The award is named after the late Bayard Rustin, a civil rights leader who worked with Martin Luther King Jr. and was an organizer for the March on Washington and other protests.
Stuart Liburd, Jr., president of Tech’s NSBE chapter said Slade was as deserving recipient of the first Bayard Rustin Award as she exemplifiles Rustin’s commitment and “behind the scenes” work.
“In Darnishia’s time here at Michigan Tech, she has helped elevate sudents, faculty and the whole University community to obtain a level of utmost excellence that empowers us so we can be our best selves.”

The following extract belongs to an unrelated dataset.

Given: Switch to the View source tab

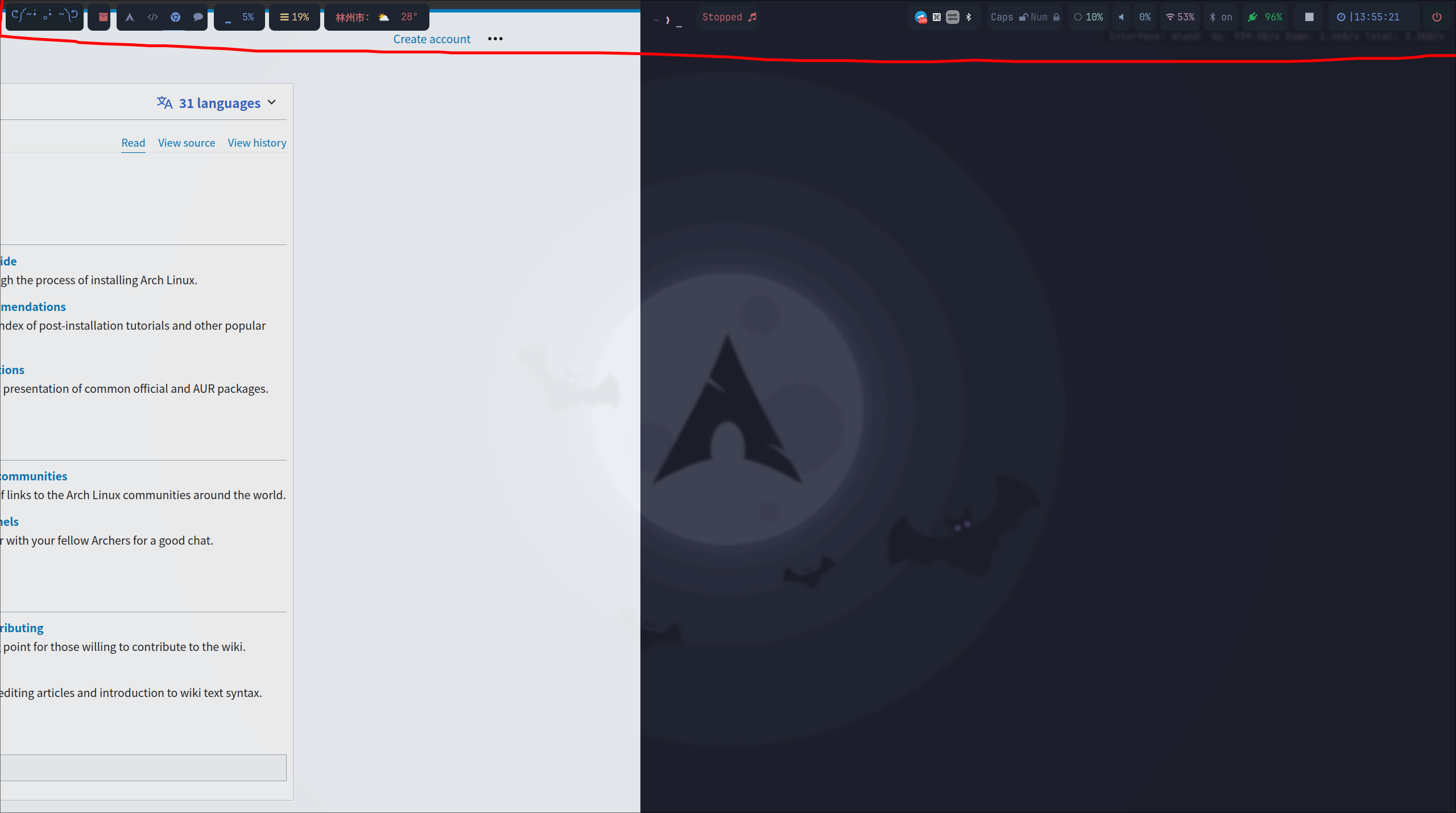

Calling the award the biggest compliment she has ever received, Slade says she is still taken aback by the award. “This means so much to me because it came from the students.” Slade says she feels a connection with Rustin in that his work, like hers, is essentially grass roots. “He didn’t mind getting his hands dirty. And he never gave up on his convictions that minorities in the United States could, and would, succeed.
In remarks upon accepting the award at the MLK Banquet, Slade said she feels it’s important to “pay it forward” to students because of mentors she’s had, such as Betty Chavis, Gloria Melton and the late Inetta Harris.
Slade is an alumna of Michigan Tech and is currently a PhD student in Applied Cognitive Science and Human Factors.